FIG. 42 is a block diagram illustrating an exemplary configuration of the bit stream processing unit of the set-top box.

FIG. 43 is a diagram schematically illustrating an interpolation processing example in the set-top box when shifting is performed by a ½ pixel in a horizontal direction.

FIG. 44 is a block diagram illustrating an exemplary configuration of the television receiver of the image transceiver system.

FIG. 45 is a block diagram illustrating another configuration example of the image transceiver system.

FIG. 46 is a diagram (1/3) illustrating another third syntax example of “Region_Partition_payload( )” included in the RPCS.

FIG. 47 is a diagram (2/3) illustrating another third syntax example of “Region_Partition_payload( )” included in the RPCS.

FIG. 48 is a diagram (3/3) illustrating another third syntax example of “Region_Partition_payload( )” included in the RPCS.

FIG. 49 is a diagram illustrating principal semantics of data of the RPCS.

FIG. 50 is a diagram illustrating a relation between display positions of left and right images of an object on a screen and a reproduction position of a stereoscopic image thereof in stereoscopic image display using binocular disparity.

MODE FOR CARRYING OUT THE INVENTION

Hereinafter, embodiments of the invention (hereinafter, referred to as an “embodiment”) will be described. Description will be made in the following sequence.

1. Embodiments

2. Modifications

<1. Embodiments>

[Exemplary Configuration of Image Transceiver System]

FIG. 1 illustrates an exemplary configuration of the image transceiver system 10 according to an embodiment of the invention. The image transceiver system 10 includes a broadcasting station 100, a set-top box (STB) 200, and a television receiver (TV) 300.

The set-top box 200 and the television receiver 300 are connected using a digital interface such as high definition multimedia interface (HDMI). The set-top box 200 and the television receiver 300 are connected using a HDMI cable 400. The set-top box 200 is provided with a HDMI terminal 202. The television receiver 300 is provided with a HDMI terminal 302. One end of the HDMI cable 400 is connected to the HDMI terminal 202 of the set-top box 200, and the other end of the HDMI cable 400 is connected to the HDMI terminal 302 of the television receiver 300.

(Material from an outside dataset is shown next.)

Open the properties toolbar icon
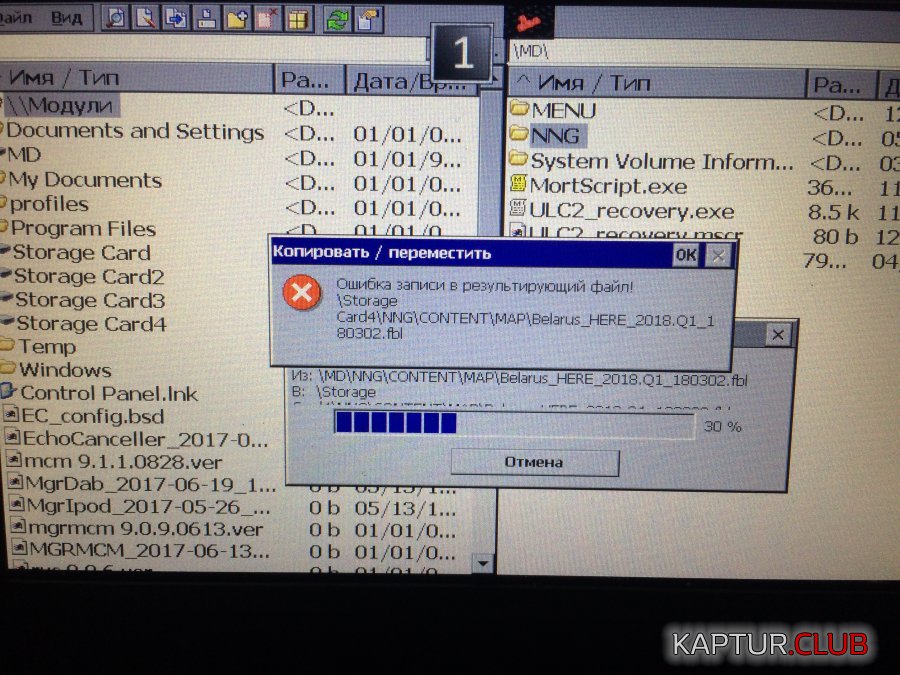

[Description of Broadcasting Station]

The broadcasting station 100 transmits bit stream data BSD through airwaves. The broadcasting station 100 has a transmission data generating unit 110 that generates bit stream data BSD. This bit stream data BSD includes stereoscopic image data, audio data, overlapping information data, and the like. The stereoscopic image data has a predetermined transmission format and includes left-eye image data and right-eye image data for displaying a stereoscopic image. The overlapping information includes, in general, captions, graphics information, text information, and the like. In this embodiment, the overlapping information includes subtitles (captions).

[Exemplary Configuration of Transmission Data Generating Unit]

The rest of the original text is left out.